---------- DATA FOR THIS TASK ----------
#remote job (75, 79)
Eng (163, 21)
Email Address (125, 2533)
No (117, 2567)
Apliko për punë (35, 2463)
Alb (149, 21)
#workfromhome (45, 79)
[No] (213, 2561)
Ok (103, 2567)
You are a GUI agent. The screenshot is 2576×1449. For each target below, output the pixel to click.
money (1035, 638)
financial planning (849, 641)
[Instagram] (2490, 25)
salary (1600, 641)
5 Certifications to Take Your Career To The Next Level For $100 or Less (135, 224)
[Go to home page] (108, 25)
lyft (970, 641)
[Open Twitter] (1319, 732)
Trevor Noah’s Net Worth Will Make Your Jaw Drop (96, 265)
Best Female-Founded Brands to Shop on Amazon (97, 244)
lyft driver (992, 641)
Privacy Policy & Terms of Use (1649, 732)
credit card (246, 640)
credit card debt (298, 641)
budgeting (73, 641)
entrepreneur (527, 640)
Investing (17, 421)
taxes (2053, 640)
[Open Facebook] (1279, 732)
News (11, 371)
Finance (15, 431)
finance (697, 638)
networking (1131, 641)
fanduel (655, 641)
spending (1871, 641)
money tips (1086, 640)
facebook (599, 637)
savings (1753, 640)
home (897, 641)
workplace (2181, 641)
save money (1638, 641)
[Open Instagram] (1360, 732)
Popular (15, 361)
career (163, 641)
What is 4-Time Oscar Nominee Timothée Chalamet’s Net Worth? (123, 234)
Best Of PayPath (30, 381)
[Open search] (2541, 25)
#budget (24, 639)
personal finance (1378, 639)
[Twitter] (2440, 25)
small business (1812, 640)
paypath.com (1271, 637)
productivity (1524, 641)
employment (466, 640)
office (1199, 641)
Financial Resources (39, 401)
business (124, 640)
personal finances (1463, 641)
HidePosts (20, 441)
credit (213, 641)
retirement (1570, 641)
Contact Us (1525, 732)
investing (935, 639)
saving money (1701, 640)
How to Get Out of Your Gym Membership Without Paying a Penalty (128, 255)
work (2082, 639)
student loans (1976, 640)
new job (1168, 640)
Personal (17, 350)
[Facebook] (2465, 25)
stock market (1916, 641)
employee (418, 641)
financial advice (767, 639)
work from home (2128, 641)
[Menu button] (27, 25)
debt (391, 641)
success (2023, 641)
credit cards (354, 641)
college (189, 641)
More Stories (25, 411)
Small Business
----------
◆ **ABOUT THIS EXERCISE**
Every line from the data above that contains "Your" must appear in the answer.

◆ **ANSWER SPACE**
5 Certifications to Take Your Career To The Next Level For $100 or Less (135, 224)
Trevor Noah’s Net Worth Will Make Your Jaw Drop (96, 265)
How to Get Out of Your Gym Membership Without Paying a Penalty (128, 255)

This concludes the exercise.